START DATA EXTRACTS

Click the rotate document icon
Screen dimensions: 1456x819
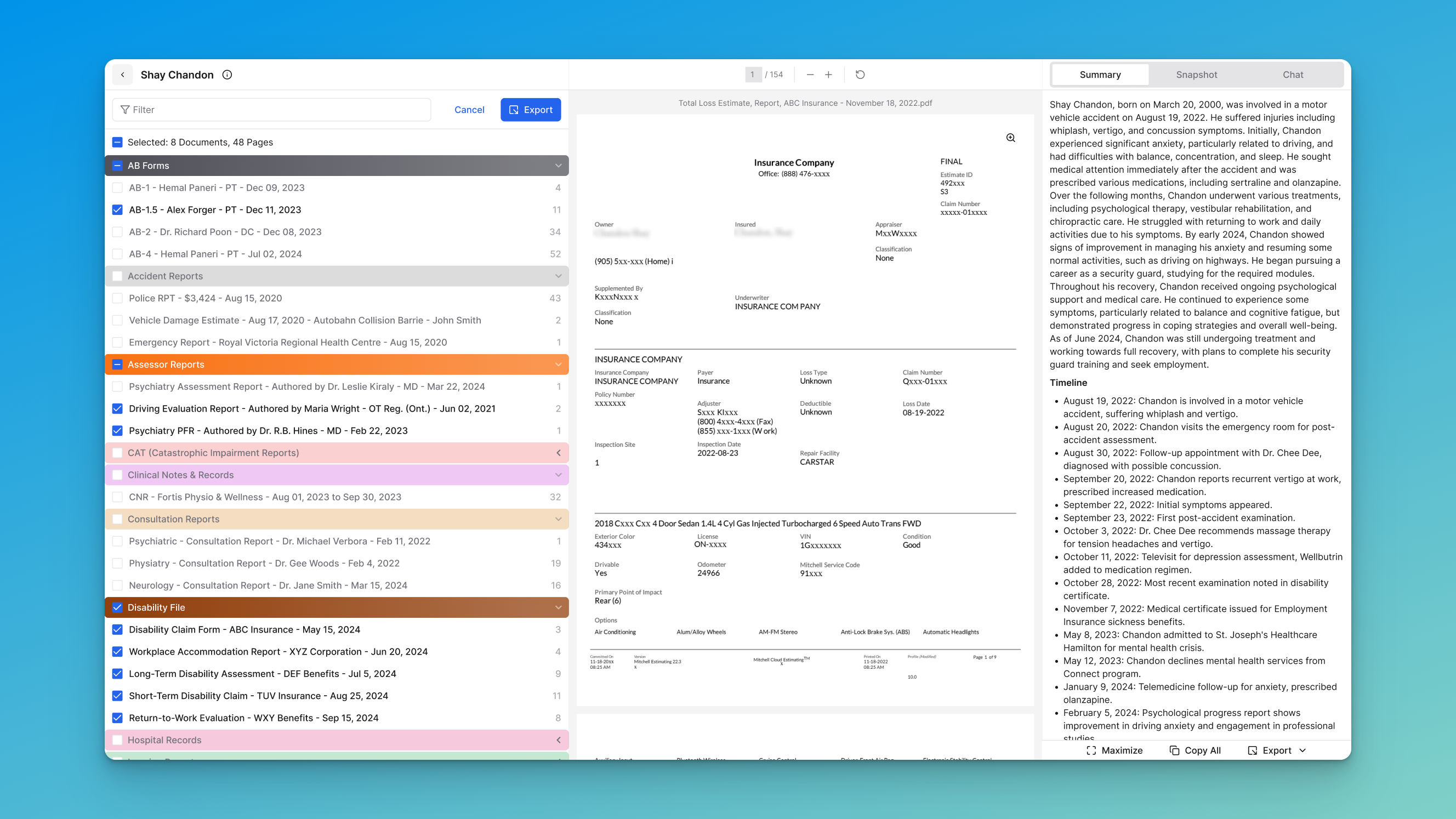pyautogui.click(x=860, y=75)
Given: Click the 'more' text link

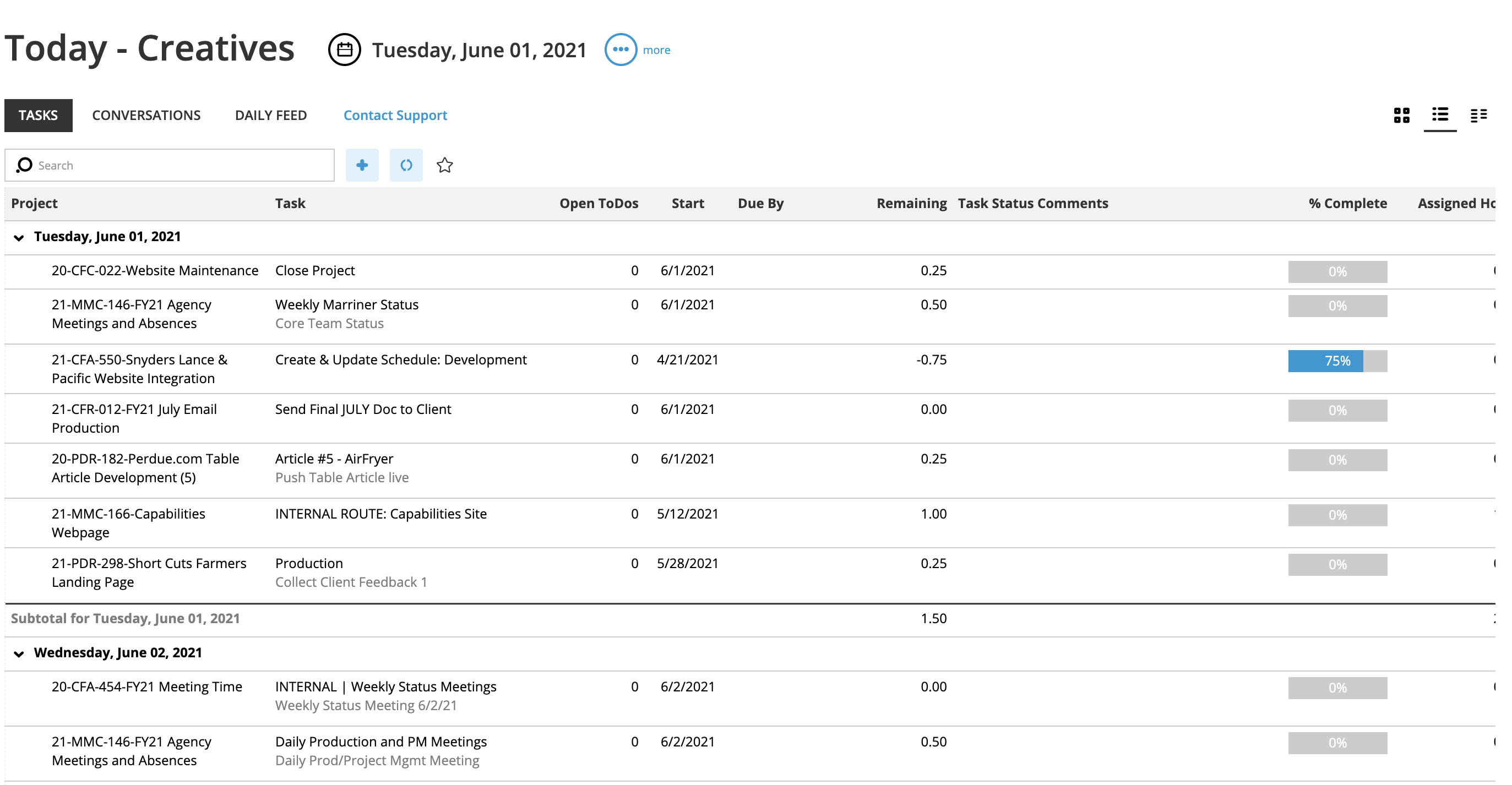Looking at the screenshot, I should 656,51.
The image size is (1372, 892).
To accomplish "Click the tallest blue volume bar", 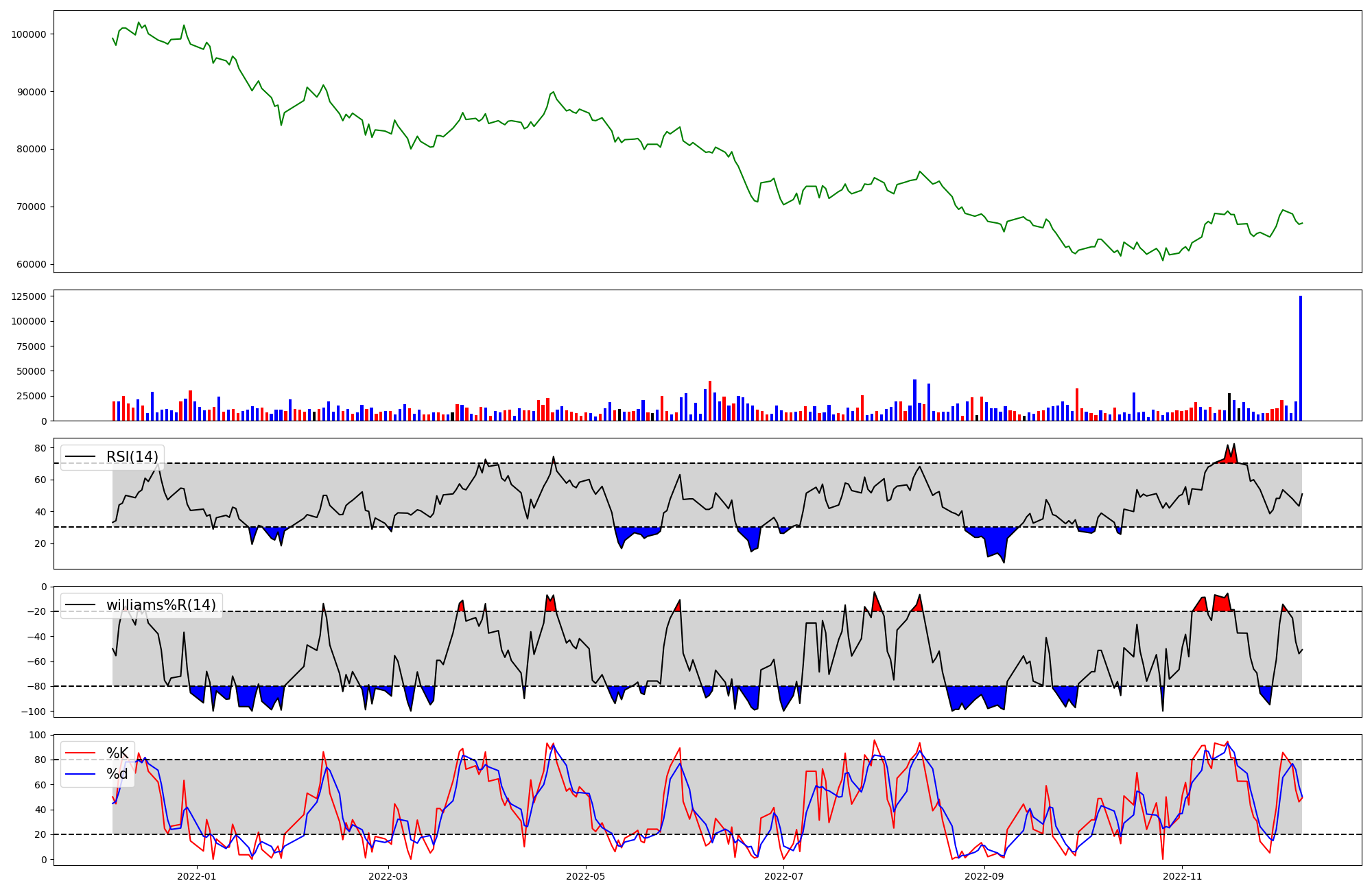I will point(1300,358).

END DATA EXTRACTS

**PROBLEM TO SOLVE:**
Return, unchanged, the lines from the first line of the material through the line that holds "The image size is (1372, 892).", inclusive, omitting pictures.

**EXERCISE OUTPUT:**
Click the rotate document icon
Screen dimensions: 1456x819
pyautogui.click(x=860, y=75)
Given: Click the 'more' text link

Looking at the screenshot, I should 656,51.
The image size is (1372, 892).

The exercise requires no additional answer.